Haunted houses certainly aren't the only form of entertainment that takes advantage of straight men's fear of gay sex. In addition to Deliverance, which helped provoke the fear of sodomy and toothless hillbillies in a whole generation of dudes, pop culture is riddled with examples of homo horror. The climax of Spike Lee's The 25th Hour finds Edward Norton's Monty Brogan asking his best friends to disfigure his face in order to avoid being raped in prison. And the cultural significance of The Crying Game's penultimate scene -- in which Stephen Rae's disillusioned freedom fighter realizes his new lover is a transgender woman -- said more about the audience's fear of being "tricked" by a trans woman than director Neil Jordan's commentary on terrorism.

This perpetuated fear, says Blackout's Randall, is due to the realistic possibility of the act. "No matter how afraid of monsters or vampires you may be, chances are you can always rationalize that fear away because vampires and monsters don't exist," he explains. "So when you're faced with something that is intensely real and could potentially happen to you, it strikes a different nerve in people and triggers a more realistic response."

It's important to understand that Blackout, Nightmare and other haunts using aggressive sexuality are not necessarily homophobic; these aren't "Hell Houses," after all. Instead, their creators are just identifying irrational fears in their customers to do exactly what they are claiming to do: scare you like you haven't been scared before. "That's like a standing ovation for us," admits Nightmare's Harlacher about being able to scare the guy who says he can't be scared. "That guy came because he wanted to feel freaked out in a safe way but, for whatever personal reason, is not normally able to let himself go there. When that happens, we win -- and so does he."

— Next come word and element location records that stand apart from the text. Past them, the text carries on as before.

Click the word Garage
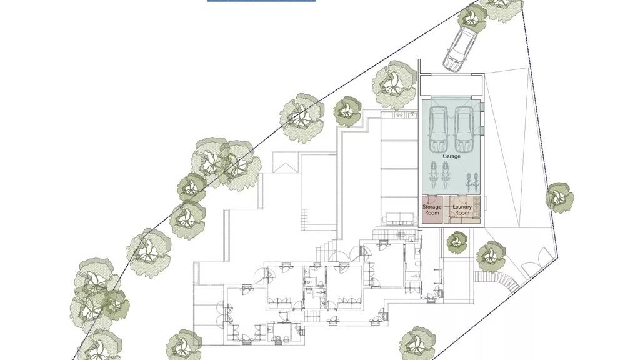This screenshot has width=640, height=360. pyautogui.click(x=451, y=156)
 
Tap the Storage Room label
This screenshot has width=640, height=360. pyautogui.click(x=432, y=210)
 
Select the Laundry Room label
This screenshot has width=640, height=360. pyautogui.click(x=462, y=210)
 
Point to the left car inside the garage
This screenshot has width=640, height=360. pyautogui.click(x=438, y=129)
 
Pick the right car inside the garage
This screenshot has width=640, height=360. pyautogui.click(x=464, y=129)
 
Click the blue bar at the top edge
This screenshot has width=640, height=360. pyautogui.click(x=262, y=1)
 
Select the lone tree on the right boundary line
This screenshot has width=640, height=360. pyautogui.click(x=560, y=198)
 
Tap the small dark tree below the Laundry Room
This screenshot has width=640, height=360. pyautogui.click(x=457, y=243)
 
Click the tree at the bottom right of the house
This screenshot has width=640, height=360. pyautogui.click(x=418, y=343)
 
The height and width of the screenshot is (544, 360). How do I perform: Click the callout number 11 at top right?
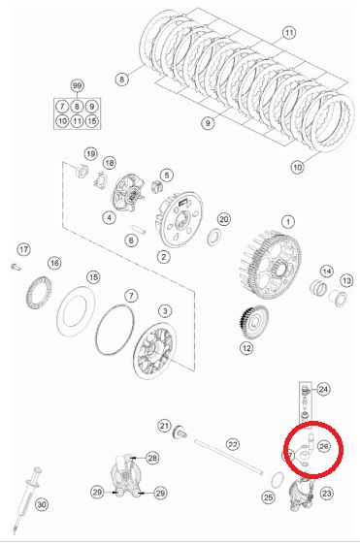[289, 33]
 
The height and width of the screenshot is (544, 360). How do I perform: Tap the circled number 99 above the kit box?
[77, 85]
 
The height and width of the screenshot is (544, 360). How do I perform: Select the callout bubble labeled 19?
[90, 153]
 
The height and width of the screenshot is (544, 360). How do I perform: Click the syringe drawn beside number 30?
[26, 500]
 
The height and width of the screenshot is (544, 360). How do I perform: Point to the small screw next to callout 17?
[16, 267]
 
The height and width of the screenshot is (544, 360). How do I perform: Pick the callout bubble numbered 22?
[232, 444]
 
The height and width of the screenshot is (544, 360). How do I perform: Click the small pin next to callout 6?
[139, 230]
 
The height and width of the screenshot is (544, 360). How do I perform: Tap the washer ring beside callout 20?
[214, 237]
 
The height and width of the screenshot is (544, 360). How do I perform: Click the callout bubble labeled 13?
[346, 280]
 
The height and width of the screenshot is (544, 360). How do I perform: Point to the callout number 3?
[165, 311]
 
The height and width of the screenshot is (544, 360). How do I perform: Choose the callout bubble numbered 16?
[54, 263]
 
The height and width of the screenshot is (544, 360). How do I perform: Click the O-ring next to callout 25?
[277, 480]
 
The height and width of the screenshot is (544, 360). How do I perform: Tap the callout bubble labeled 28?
[152, 458]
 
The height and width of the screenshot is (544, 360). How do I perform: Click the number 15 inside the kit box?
[91, 121]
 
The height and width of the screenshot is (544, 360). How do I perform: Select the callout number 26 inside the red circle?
[323, 446]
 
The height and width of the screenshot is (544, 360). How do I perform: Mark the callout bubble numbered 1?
[288, 222]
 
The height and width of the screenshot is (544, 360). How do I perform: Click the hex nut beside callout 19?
[82, 170]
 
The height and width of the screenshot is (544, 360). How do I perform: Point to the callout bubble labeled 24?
[323, 389]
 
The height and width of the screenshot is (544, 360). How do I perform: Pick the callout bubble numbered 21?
[164, 426]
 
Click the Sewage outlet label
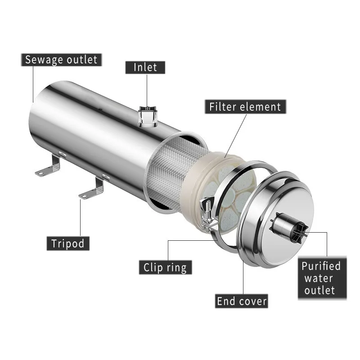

And as a gay man, I can't judge straight guys for having this fear too much. After all, while my response to the attacker in that dark cardboard tube might not have been the response he was hoping for (I gleefully asked to "stay and play"), another part of the haunt sure did curl my bones: a sickly female reaching under her dress to wipe vaginal fluid on my face. Turns out there is something out there that scares all of us.